The records underneath are to be printed in full and exactly, with no pictures carried over.

ENTRIES SUPPLIED below:

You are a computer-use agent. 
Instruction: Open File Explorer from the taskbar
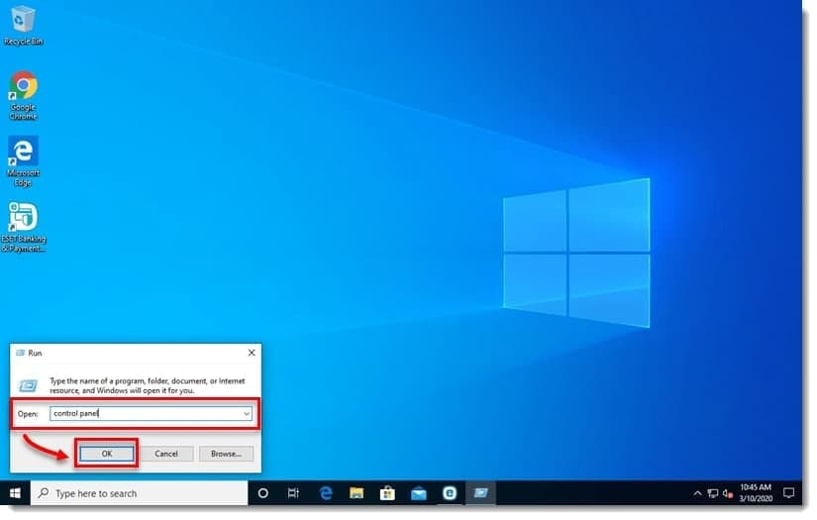click(357, 492)
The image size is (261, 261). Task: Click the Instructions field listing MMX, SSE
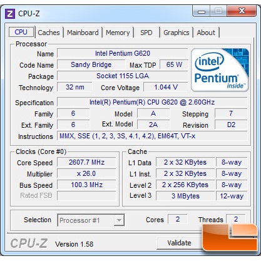click(152, 136)
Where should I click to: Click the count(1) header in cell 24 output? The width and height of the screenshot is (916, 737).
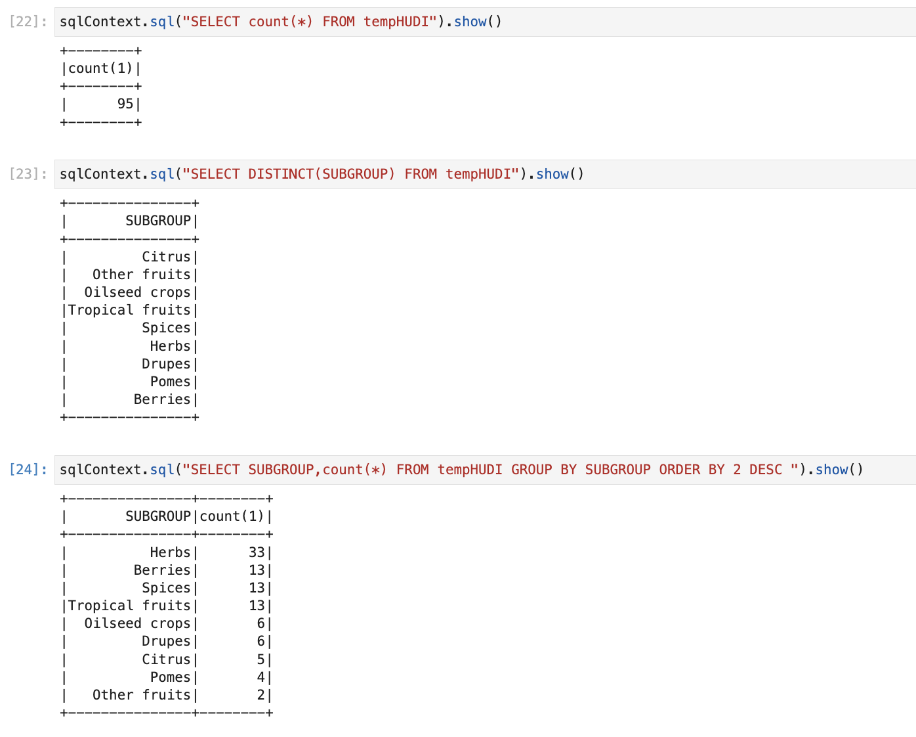[232, 516]
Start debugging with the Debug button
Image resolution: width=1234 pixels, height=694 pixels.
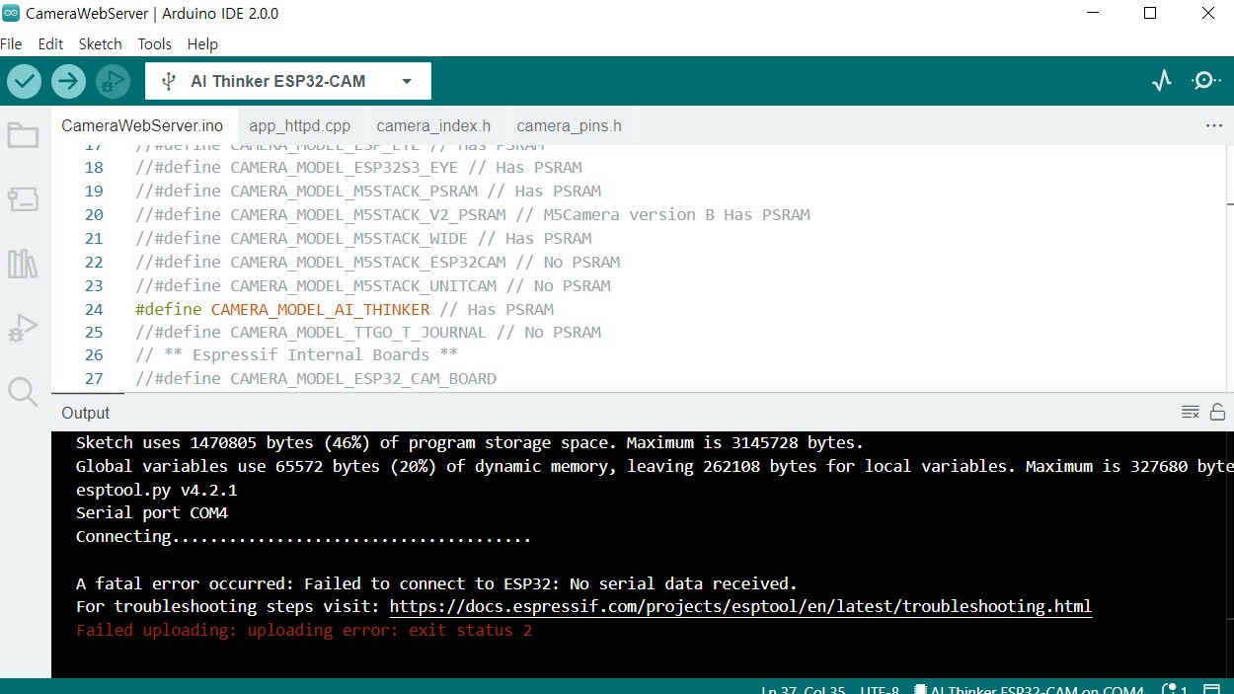(113, 81)
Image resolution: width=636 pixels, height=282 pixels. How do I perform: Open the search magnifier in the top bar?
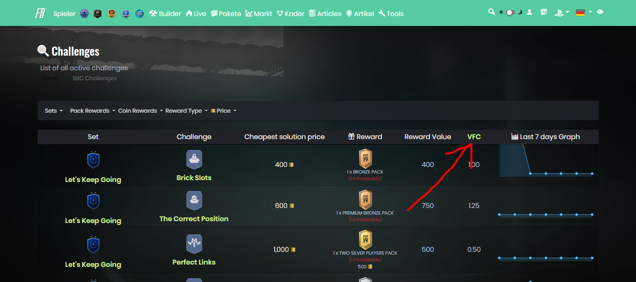tap(491, 12)
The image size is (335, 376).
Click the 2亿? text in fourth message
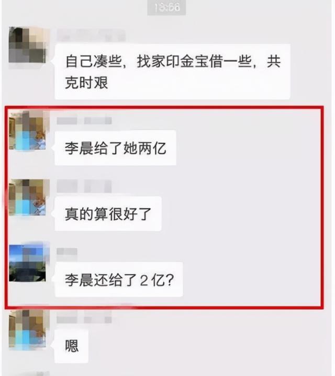tap(157, 280)
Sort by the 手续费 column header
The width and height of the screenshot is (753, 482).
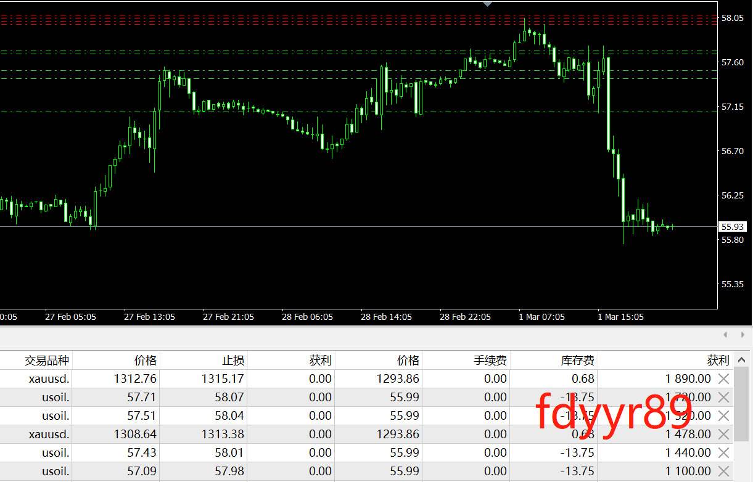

End of ENTRIES SUPPLIED.

▸ YOUR SOLUTION:
You are a computer-use agent. 
Instruction: Open File Explorer from the taskbar
click(357, 492)
The image size is (261, 261). Task: Click the Instructions field listing MMX, SSE
click(152, 136)
Where should I click to: Click the count(1) header in cell 24 output? The width and height of the screenshot is (916, 737).
[232, 516]
Start debugging with the Debug button
Image resolution: width=1234 pixels, height=694 pixels.
(113, 81)
Image resolution: width=636 pixels, height=282 pixels. How do I perform: Open the search magnifier in the top bar?
tap(491, 12)
The image size is (335, 376).
Click the 2亿? text in fourth message
tap(157, 280)
Sort by the 手续费 column header
The width and height of the screenshot is (753, 482).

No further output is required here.